_Aim of the exercise_
The expected output is the first line of the data below and every line after it, up to and including the line containing "Click the Find Actions", each reproduced exactly.

[[ Exercise inputs, beginning ]]

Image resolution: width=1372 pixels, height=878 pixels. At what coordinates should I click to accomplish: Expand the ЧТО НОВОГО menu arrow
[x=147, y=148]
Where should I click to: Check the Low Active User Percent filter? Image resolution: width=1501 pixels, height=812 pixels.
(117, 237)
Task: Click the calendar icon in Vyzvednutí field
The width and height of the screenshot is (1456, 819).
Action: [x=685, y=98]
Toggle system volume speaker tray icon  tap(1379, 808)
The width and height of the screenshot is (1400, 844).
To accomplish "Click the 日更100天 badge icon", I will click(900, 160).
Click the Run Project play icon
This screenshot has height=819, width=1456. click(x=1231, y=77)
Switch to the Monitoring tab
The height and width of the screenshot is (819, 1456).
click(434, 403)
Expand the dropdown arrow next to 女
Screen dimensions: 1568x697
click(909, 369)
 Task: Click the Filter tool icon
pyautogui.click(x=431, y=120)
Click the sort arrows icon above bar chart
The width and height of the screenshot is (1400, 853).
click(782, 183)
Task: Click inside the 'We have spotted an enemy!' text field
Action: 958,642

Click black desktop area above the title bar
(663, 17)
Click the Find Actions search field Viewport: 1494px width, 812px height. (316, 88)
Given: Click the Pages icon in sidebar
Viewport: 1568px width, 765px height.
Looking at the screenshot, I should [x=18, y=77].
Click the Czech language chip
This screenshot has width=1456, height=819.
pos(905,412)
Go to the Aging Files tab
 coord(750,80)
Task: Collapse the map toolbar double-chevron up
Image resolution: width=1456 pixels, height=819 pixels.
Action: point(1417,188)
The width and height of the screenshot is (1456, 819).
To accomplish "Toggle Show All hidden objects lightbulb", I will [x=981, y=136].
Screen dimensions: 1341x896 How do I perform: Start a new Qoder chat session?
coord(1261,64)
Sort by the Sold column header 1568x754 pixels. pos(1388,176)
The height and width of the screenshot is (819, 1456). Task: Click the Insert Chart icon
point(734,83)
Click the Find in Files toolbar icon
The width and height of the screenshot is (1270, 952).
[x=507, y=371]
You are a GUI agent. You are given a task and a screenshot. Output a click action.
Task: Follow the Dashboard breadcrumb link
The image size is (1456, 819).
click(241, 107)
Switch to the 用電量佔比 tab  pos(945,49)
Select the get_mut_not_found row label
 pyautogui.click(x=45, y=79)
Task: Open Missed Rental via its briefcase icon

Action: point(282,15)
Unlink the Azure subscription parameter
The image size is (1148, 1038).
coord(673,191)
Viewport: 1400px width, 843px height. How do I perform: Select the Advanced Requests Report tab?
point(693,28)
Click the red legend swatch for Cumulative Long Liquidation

[[ Exercise inputs, end ]]

_Task output_
Image resolution: width=1372 pixels, height=878 pixels. At what coordinates should I click to accomplish: Expand the ЧТО НОВОГО menu arrow
[x=147, y=148]
Where should I click to: Check the Low Active User Percent filter? Image resolution: width=1501 pixels, height=812 pixels.
(117, 237)
Task: Click the calendar icon in Vyzvednutí field
The width and height of the screenshot is (1456, 819).
Action: [x=685, y=98]
Toggle system volume speaker tray icon  tap(1379, 808)
The width and height of the screenshot is (1400, 844).
To accomplish "Click the 日更100天 badge icon", I will click(900, 160).
Click the Run Project play icon
This screenshot has height=819, width=1456. click(x=1231, y=77)
Switch to the Monitoring tab
The height and width of the screenshot is (819, 1456).
click(434, 403)
Expand the dropdown arrow next to 女
Screen dimensions: 1568x697
click(909, 369)
 Task: Click the Filter tool icon
pyautogui.click(x=431, y=120)
Click the sort arrows icon above bar chart
The width and height of the screenshot is (1400, 853).
click(782, 183)
Task: Click inside the 'We have spotted an enemy!' text field
Action: 958,642

Click black desktop area above the title bar
(663, 17)
Click the Find Actions search field Viewport: 1494px width, 812px height. (316, 88)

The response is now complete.